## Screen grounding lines
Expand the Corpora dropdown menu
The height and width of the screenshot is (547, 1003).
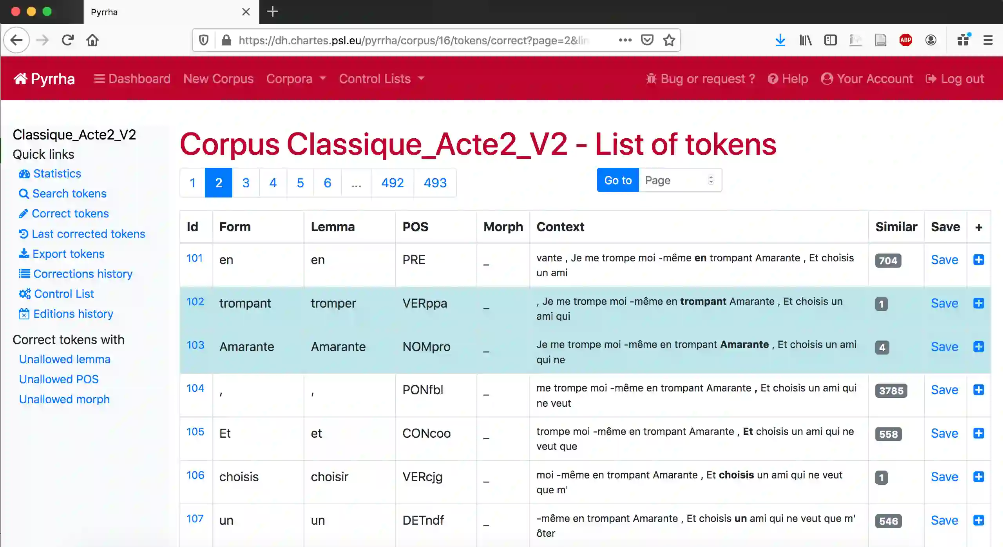(x=296, y=79)
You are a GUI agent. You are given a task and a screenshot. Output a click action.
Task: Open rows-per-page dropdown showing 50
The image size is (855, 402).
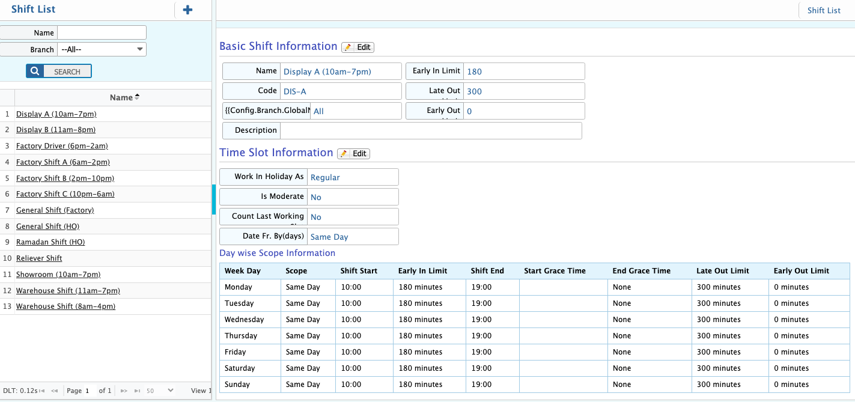point(160,391)
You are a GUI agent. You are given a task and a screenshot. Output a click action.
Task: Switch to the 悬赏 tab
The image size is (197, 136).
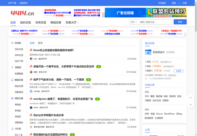pyautogui.click(x=40, y=43)
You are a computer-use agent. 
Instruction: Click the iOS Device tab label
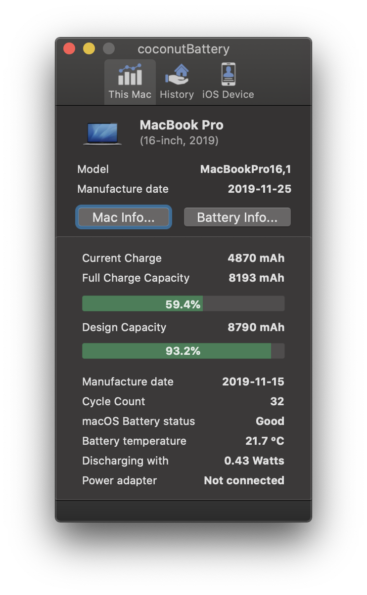pos(228,94)
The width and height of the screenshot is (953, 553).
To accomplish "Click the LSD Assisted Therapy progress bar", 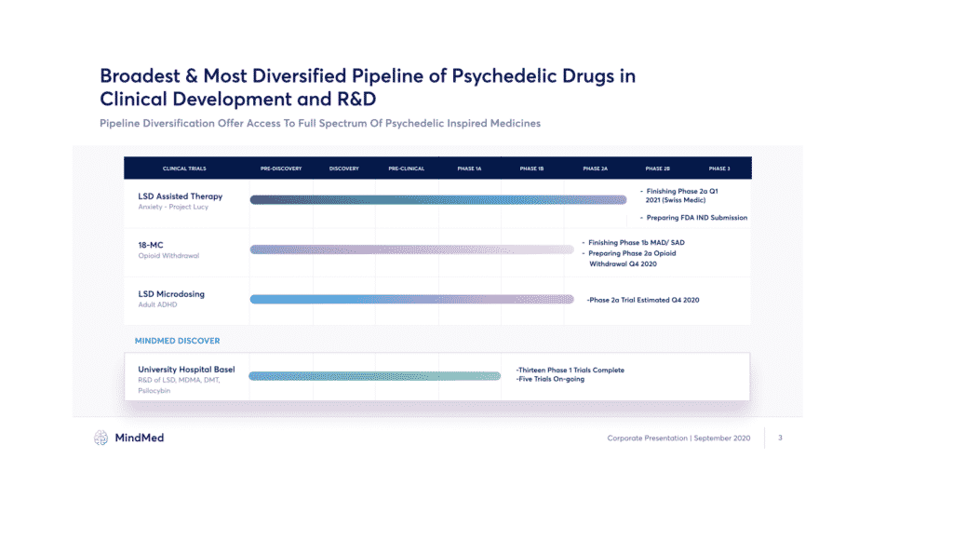I will [x=437, y=199].
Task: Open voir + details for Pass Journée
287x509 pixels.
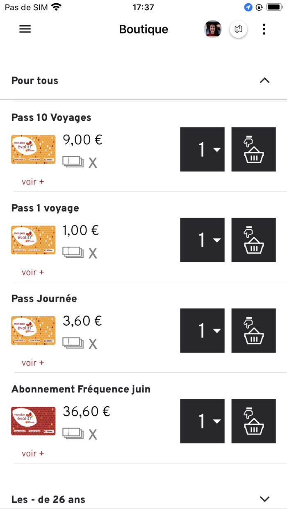Action: [33, 363]
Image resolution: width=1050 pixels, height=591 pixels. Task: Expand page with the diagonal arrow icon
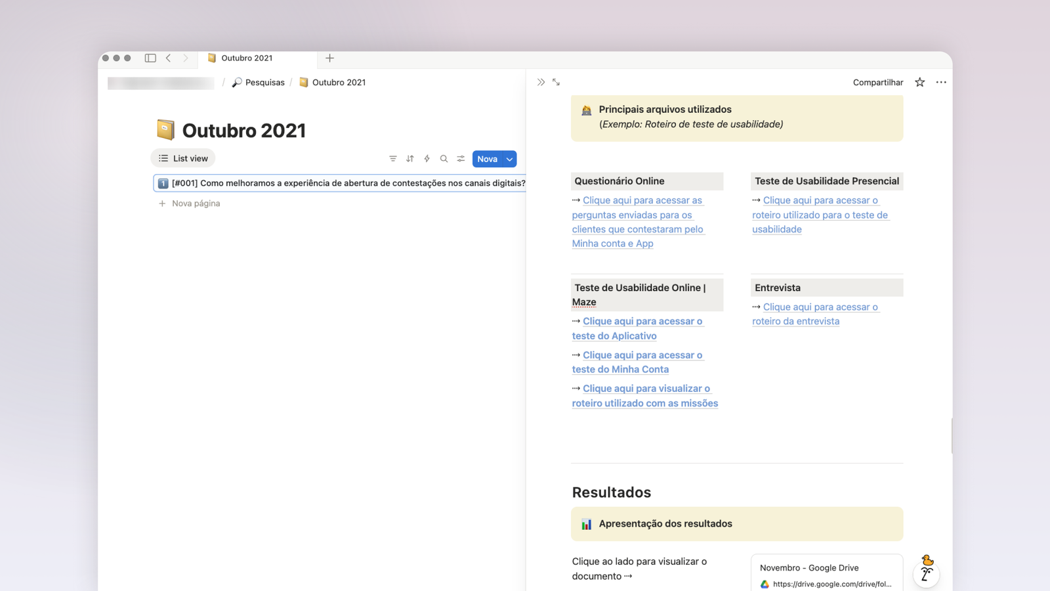coord(556,82)
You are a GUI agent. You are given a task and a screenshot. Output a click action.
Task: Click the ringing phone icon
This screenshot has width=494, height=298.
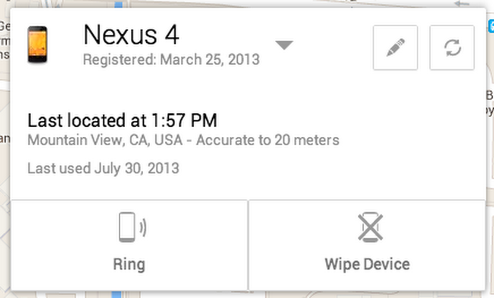click(x=132, y=227)
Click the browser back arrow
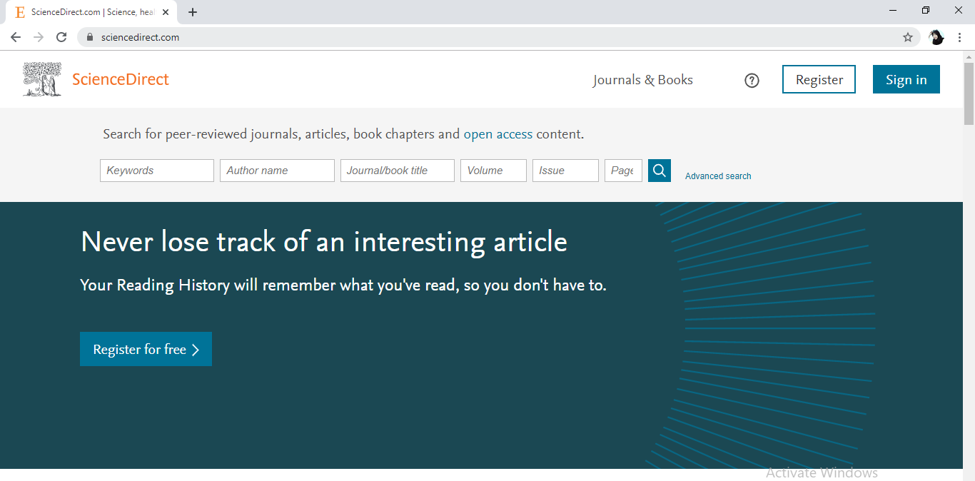Screen dimensions: 975x481 pos(15,36)
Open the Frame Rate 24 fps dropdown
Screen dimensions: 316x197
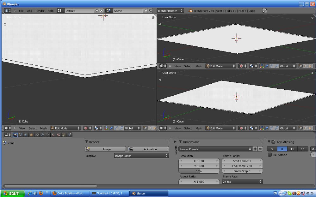click(x=242, y=182)
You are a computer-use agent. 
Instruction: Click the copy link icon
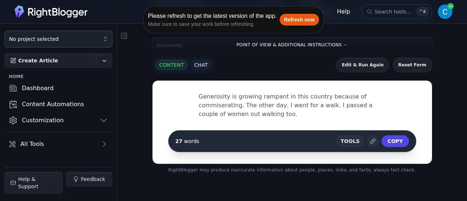(x=373, y=141)
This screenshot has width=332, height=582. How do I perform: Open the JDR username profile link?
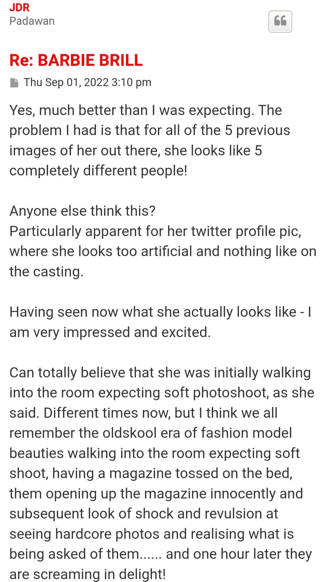point(19,7)
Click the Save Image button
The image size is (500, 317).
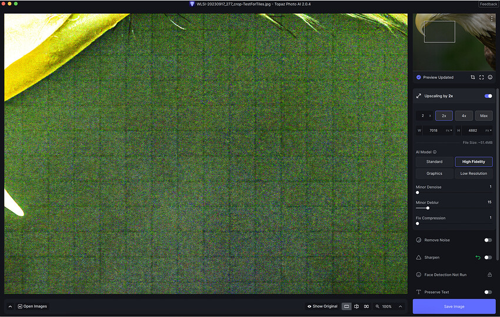pos(454,306)
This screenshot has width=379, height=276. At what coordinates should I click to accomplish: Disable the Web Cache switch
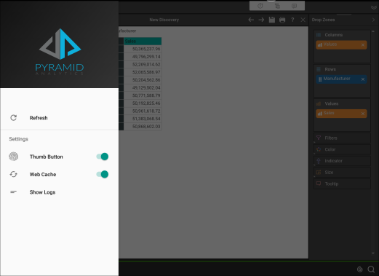pyautogui.click(x=103, y=174)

## Exercise
Please rescale the part of the lines that opens with the line containing "This screenshot has width=332, height=582." and runs through the last line, including both ends, and write out those lines again with their requests. Multiply every click coordinate in the answers by 2.25 and round to whole numbers with halves rounded up, but leave the pictures out.

## Task result
This screenshot has width=332, height=582. How do I perform: Open the JDR username profile link?
point(43,16)
Click the Save Image button
The image size is (500, 317).
pos(1022,689)
This screenshot has width=379, height=276. At what coordinates should I click to accomplish: Disable the Web Cache switch
pyautogui.click(x=232, y=392)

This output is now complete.